• RECORDS FOR PROCESSING:

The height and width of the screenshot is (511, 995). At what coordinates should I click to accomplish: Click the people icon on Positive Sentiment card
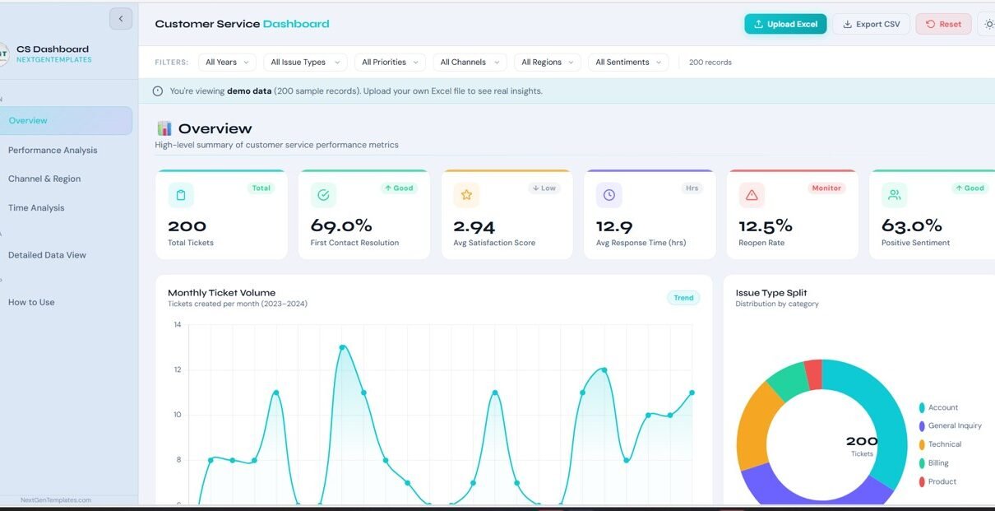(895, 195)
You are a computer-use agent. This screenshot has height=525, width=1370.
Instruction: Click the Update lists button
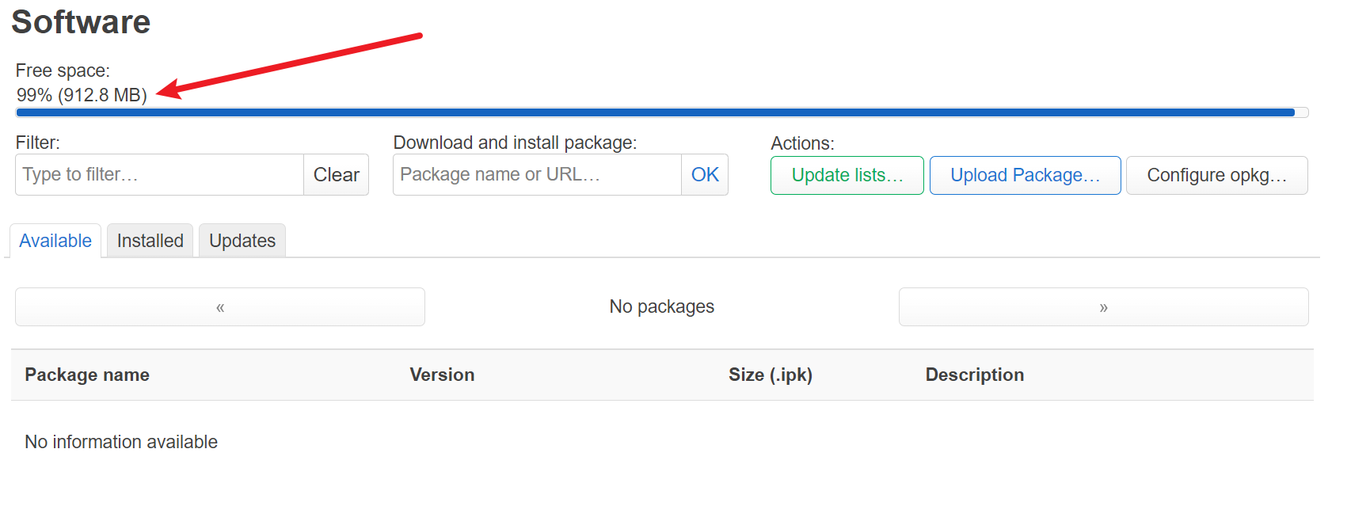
---
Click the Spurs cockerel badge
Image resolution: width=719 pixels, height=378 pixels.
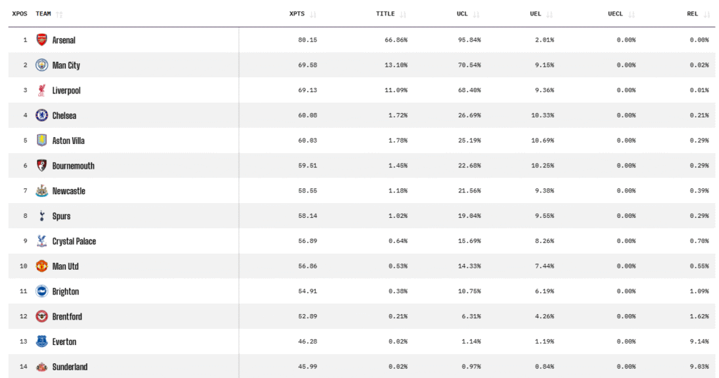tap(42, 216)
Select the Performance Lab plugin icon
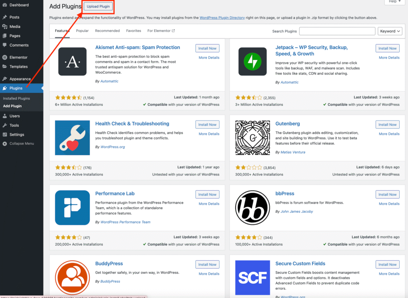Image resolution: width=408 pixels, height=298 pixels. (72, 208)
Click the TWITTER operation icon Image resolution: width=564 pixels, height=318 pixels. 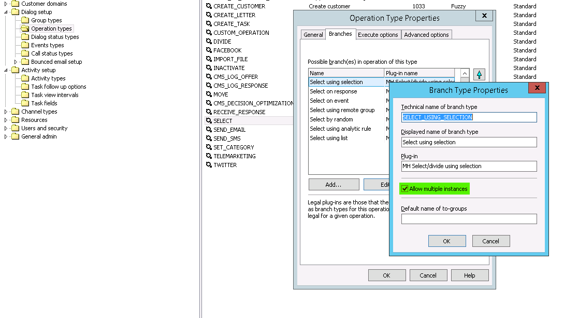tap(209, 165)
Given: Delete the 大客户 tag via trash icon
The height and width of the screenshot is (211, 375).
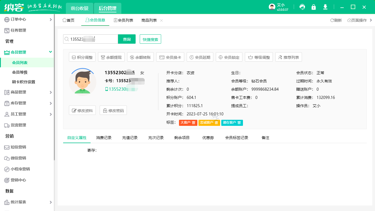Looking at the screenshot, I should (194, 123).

• PROBLEM REQUIREMENTS: Between and including the line with "The height and width of the screenshot is (511, 995)." and the line with "Instruction: Click the Update lists button", repeat every line exactly as it appears above, with pictures left out.

• SOLUTION FOR THIS TASK:
The height and width of the screenshot is (511, 995). At what coordinates should I click to accomplish: Click the people icon on Positive Sentiment card
(895, 195)
You are a computer-use agent. This screenshot has height=525, width=1370.
Instruction: Click the Update lists button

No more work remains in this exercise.